Although NASA's Hubble Space Telescope has taken many breathtaking
images of the universe, one snapshot stands out from the rest: the
iconic view of the so-called "Pillars of Creation." The jaw-dropping
photo, taken in 1995, revealed never-before-seen details of three giant
columns of cold gas bathed in the scorching ultraviolet light from a
cluster of young, massive stars in a small region of the Eagle Nebula,
or M16.
Though such butte-like features are common in star-forming regions,
the M16 structures are by far the most photogenic and evocative. The
Hubble image is so popular that it has appeared in movies and television
shows, on tee-shirts and pillows, and even on a postage stamp.
And now, in celebration of its 25th anniversary, Hubble has revisited
the famous pillars, providing astronomers with a sharper and wider
view. As a bonus, the pillars have been photographed in near-infrared
light, as well as visible light. The infrared view transforms the
pillars into eerie, wispy silhouettes seen against a background of
myriad stars. That's because the infrared light penetrates much of the
gas and dust, except for the densest regions of the pillars. Newborn
stars can be seen hidden away inside the pillars. The new images are
being unveiled at the American Astronomical Society meeting in Seattle,
Washington.
Although the original image was dubbed the Pillars of Creation, the
new image hints that they are also pillars of destruction. "I'm
impressed by how transitory these structures are. They are actively
being ablated away before our very eyes. The ghostly bluish haze around
the dense edges of the pillars is material getting heated up and
evaporating away into space. We have caught these pillars at a very
unique and short-lived moment in their evolution," explained Paul Scowen
of Arizona State University in Tempe, who, with astronomer Jeff Hester,
formerly of Arizona State University, led the original Hubble
observations of the Eagle Nebula.
The infrared image shows that the very ends of the pillars are dense
knots of gas and dust, and they shadow the gas below them, creating the
long, column-like structures. The gas in between the pillars has long
since been blown away by the ionizing winds from the central star
cluster located above the pillars.
At the top edge of the left-hand pillar, a gaseous fragment has been
heated up and is flying away from the structure, underscoring the
violent nature of star-forming regions. "These pillars represent a very
dynamic, active process," Scowen said. "The gas is not being passively
heated up and gently wafting away into space. The gaseous pillars are
actually getting ionized (a process by which electrons are stripped off
of atoms) and heated up by radiation from the massive stars. And then
they are being eroded by the stars' strong winds (barrage of charged
particles), which are sandblasting away the tops of these pillars."

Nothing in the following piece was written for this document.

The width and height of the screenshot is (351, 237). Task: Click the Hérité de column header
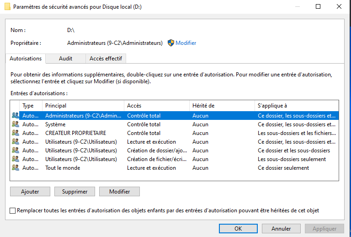(222, 106)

When Scowen and Hester used Hubble to make the initial observations
of the Eagle Nebula in 1995, astronomers had seen the pillar-like
structures in ground-based images, but not in detail. They knew that the
physical processes are not unique to the Eagle Nebula because star
birth takes place across the universe. But at a distance of just 6,500
light-years, M16 is the most dramatic nearby example, as the team soon
realized.
As Scowen was piecing together the Hubble exposures of the Eagle, he
was amazed at what he saw. "I called Jeff Hester on his phone and said,
'You need to get here now,'" Scowen recalled. "We laid the pictures out
on the table, and we were just gushing because of all the incredible
detail that we were seeing for the very first time."

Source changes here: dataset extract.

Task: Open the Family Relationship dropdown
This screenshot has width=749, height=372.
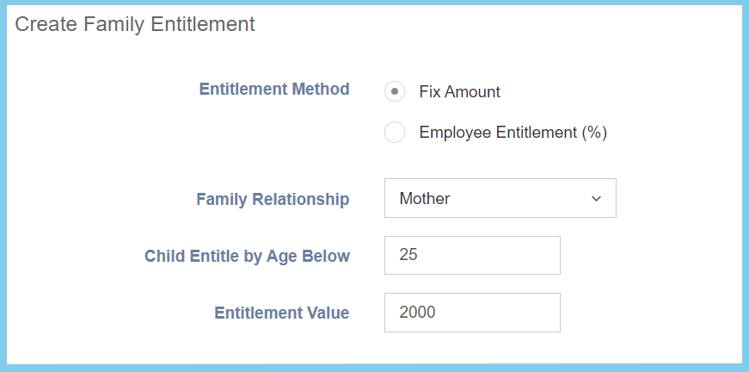Action: click(500, 198)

The first features that jumped out at the team in 1995 were the
streamers of gas seemingly floating away from the columns. Astronomers
had previously debated what effect nearby massive stars would have on
the surrounding gas in stellar nurseries. "There is only one thing that
can light up a neighborhood like this: massive stars kicking out enough
horsepower in ultraviolet light to ionize the gas clouds and make them
glow," Scowen said. "Nebulous star-forming regions like M16 are the
interstellar neon signs that say, 'We just made a bunch of massive stars
here.' This was the first time we had directly seen observational
evidence that the erosionary process, not only the radiation but the
mechanical stripping away of the gas from the columns, was actually
being seen."
By comparing the 1995 and 2014 pictures, astronomers also noticed a
lengthening of a narrow jet-like feature that may have been ejected from
a newly forming star. The jet looks like a stream of water from a
garden hose. Over the intervening 19 years, this jet has stretched
farther into space, across an additional 60 billion miles, at an
estimated speed of about 450,000 miles per hour.
Our Sun probably formed in a similar turbulent star-forming region.
There is evidence that the forming solar system was seasoned with
radioactive shrapnel from a nearby supernova. That means that our Sun
was formed as part of a cluster that included stars massive enough to
produce powerful ionizing radiation, such as is seen in the Eagle
Nebula. "That's the only way the nebula from which the Sun was born
could have been exposed to a supernova that quickly, in the short period
of time that represents, because supernovae only come from massive
stars, and those stars only live a few tens of millions of years,"
Scowen explained. "What that means is when you look at the environment
of the Eagle Nebula or other star-forming regions, you're looking at
exactly the kind of nascent environment that our Sun formed in."